Ana Marie Cox: All very well said. The few black politicos I've talked with (there are not, as you know, that many) feel it as well but in varying degrees, and my gut feeling -- you might know better -- is that the degree of frustration is related directly to age/generation (not, as far as my non-random sample can tell, ideology). Older folks are more righteous about preserving the "black seat" (or at least have sympathy for the idea), younger ones put it almost exactly as you have.

As to Burris personally: He's clearly not embarrassed but maybe when he loses his primary race he will be.


Greenville, SC: Did you hear Pajamas Media is sending Joe the Plumber to Gaza as a reporter for ten days? The right wing blogosphere is crazy.

Tucker Carlson: Is that really true? If so, I'm not sure how to take it. If they're sending him in an ironic way -- Hunter Thompson at the 72 convention -- brilliant. If they're serious, pathetic.


Dr.
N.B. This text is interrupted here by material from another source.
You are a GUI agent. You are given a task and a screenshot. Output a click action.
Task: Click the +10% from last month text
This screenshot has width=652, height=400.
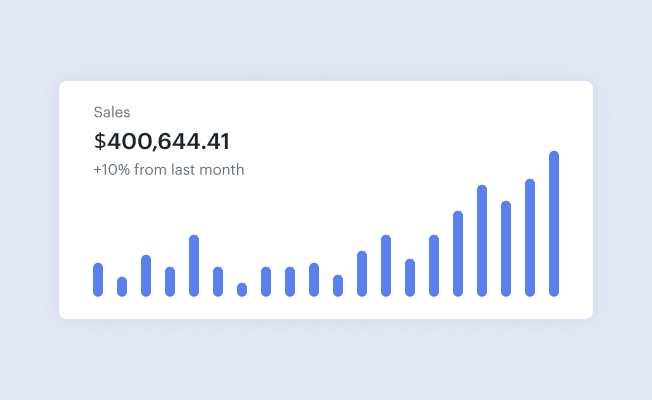click(169, 170)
Gupta: Please advise whether he has to wear that goofy suit from Pirates of Penzance that Dr. Koop liked so much.

Tucker Carlson: The Cap'n Crunch outfit? Of course. That's the whole appeal of the gig.


Falls Church, Va.: What would happen if Vice President Cheney, who also serves as the President of the Senate, were to decide to swear Burris into the Senate?

Tucker Carlson: You'd have one of the great photographs of all-time, on par with the famous Nixon-Elvis shot.


Minneapolis, Minn.: Any connection between Sen. Feinstein's hurt feelings about not being consulted over Panetta and her public statement saying she couldn't see a good reason not to seat Burris? It seems like her way of flexing her muscles and asserting power.

Ana Marie Cox: That's an interesting hypothesis. I have no first-hand knowledge of the matter but it's the kind of thing that's surprisingly common on the Hill. The true irony of the refusal to seat Burris is that his crazy-pants posturing, enormous self-regard, and sense of entitlement are not too far out of place among his would-be colleagues.


Chicago, Illinois: Hey Tucker, Last week, on the Dennis Miller Show, you said it was your last week at MSNBC. Sad :( Where is your next destination? Print? I actually remember Hitchens saying you should return to print a while back. But print is dying almost as fast as the financial sector. Headline News? Radio? Sabbatical?

Tucker Carlson: I'm actually typing this from a lounge chair outside my villa at Amanyara in the Turks and Caicos, if that gives you some idea. If I'd known how great life could be after cable news, I would have stormed off the Crossfire set six years ago and not come back.